Interesting. Smith picked up on the SPaG I was going to mention. The killer seems to be very focused but, as mentioned, it is hard to feel one way or another about him because of the briefness of the excerpt. The dialogue was fairly clear-- I don't think you have to specifically name the character to make it work.

Thanks for the read!


----------



## ArtBlinked (Mar 9, 2017)

danielstj said:


> Interesting. Smith picked up on the SPaG I was going to mention. The killer seems to be very focused but, as mentioned, it is hard to feel one way or another about him because of the briefness of the excerpt. The dialogue was fairly clear-- I don't think you have to specifically name the character to make it work.
> 
> Thanks for the read!



Thank you! I go into his thoughts more in the next chapter which may help develop feelings toward him, one way or another. 

Also it's good to hear the dialogue was clear! I might add more to this once I have more confidence in my voice. I try really hard to avoid unnecessary filler which leaves my chapters greatly under worded and probably a bit bland at times. I like to think my intrigue makes up for it. 

But thinking on it now, I might be able to go into Whiles' family with some more detail. It would give more insight into the Killer. 

Thanks for the feedback!


----------



## Smith (Mar 10, 2017)

ArtBlinked said:


> Thank you so much for your feedback, it's extremely helpful. I never knew about that distinction between the caps and lowercase verbs around dialogue (I'm glad you pointed that out!). Also I really like your idea of rewording around apostrophes when I'm in doubt.
> 
> I absolutely love your feedback regarding the killer; it's nice to get a glimpse of what the story looks like from someone who's not making it (me, haha). Reading your questions really helped me see what aspects of his character I should delve into more.
> 
> ...



Not a problem.

"So far the story doesn't focus on defining good and bad so much as looking at how each character got to be the way they are. You see how some are capable of change while others never are. And the reasons for why that is."
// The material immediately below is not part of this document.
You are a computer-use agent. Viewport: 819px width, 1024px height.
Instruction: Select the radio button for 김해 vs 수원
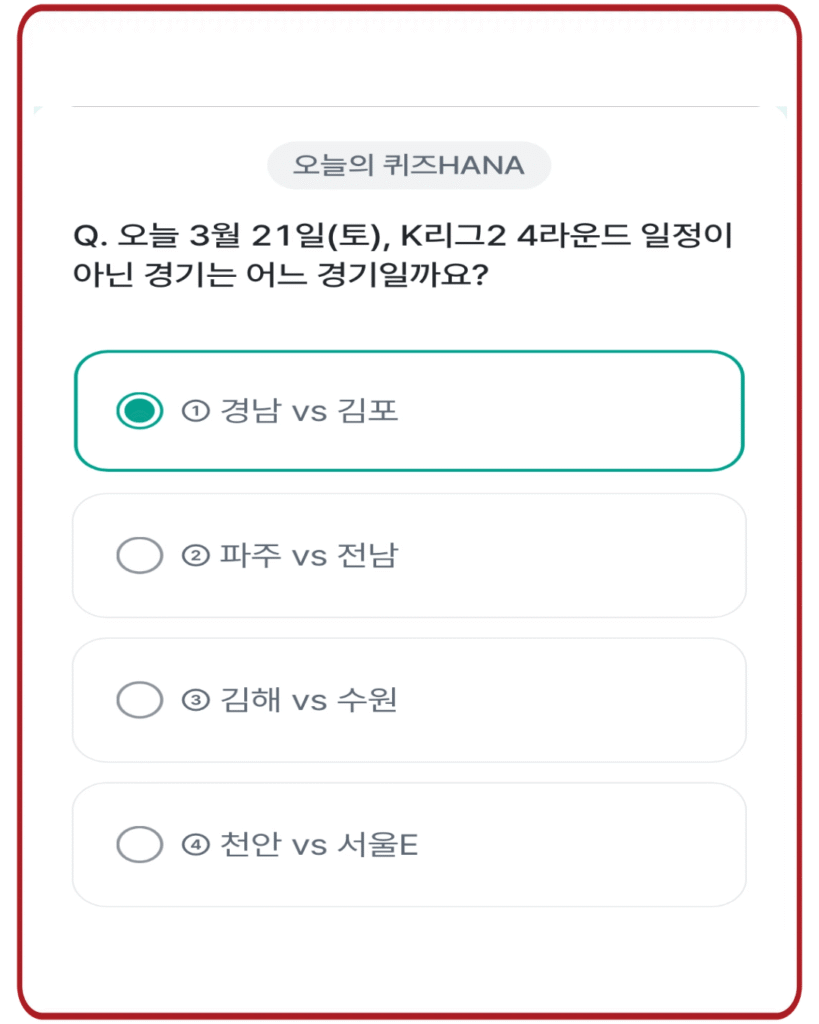click(x=142, y=699)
Awesome! It's good that you've got a discernible direction that you're taking it in. We called this "the angle" in journalism-jargon.

Don't worry about coming across too strong. I wrote something that had to be moved to the +18 Rated R section of the forum lol. Just in case, give Da Rules a skim. If you think it's necessary you can put some sort of disclaimer in the title.

Not sure if that's what you meant. Another suggestion might to be to make sure your characters have strong reasons and motivations for what they think and what they do.

Can't wait to read more about the characters and see how it all ties-together.

Shadow hide you,

-Kyle


----------



## The Fantastical (Mar 10, 2017)

This feels very.... Ben Hope, Nina Wilde, Da Vinci Code to me. So if I look at it as something like that... then it is great! Really good. Perfect bad guy and set up for that situation, genre, theme.


----------



## Jay Greenstein (Mar 10, 2017)

> It wasn't the question that brought fear into Whiles' eyes. It was the  whisper in which it was spoken. Low and faint, like a dying man's last  breath.


This is not the character feeling fear. It's you explaining how he feels, as an editorial intrusion.

This difference makes a huge difference in perception, because the reader is being told a story by someone whose voice thy can't hear—which means it's emotion free. And certainly, that wasn't your intent—nor is it how you "hear" the words when you read them.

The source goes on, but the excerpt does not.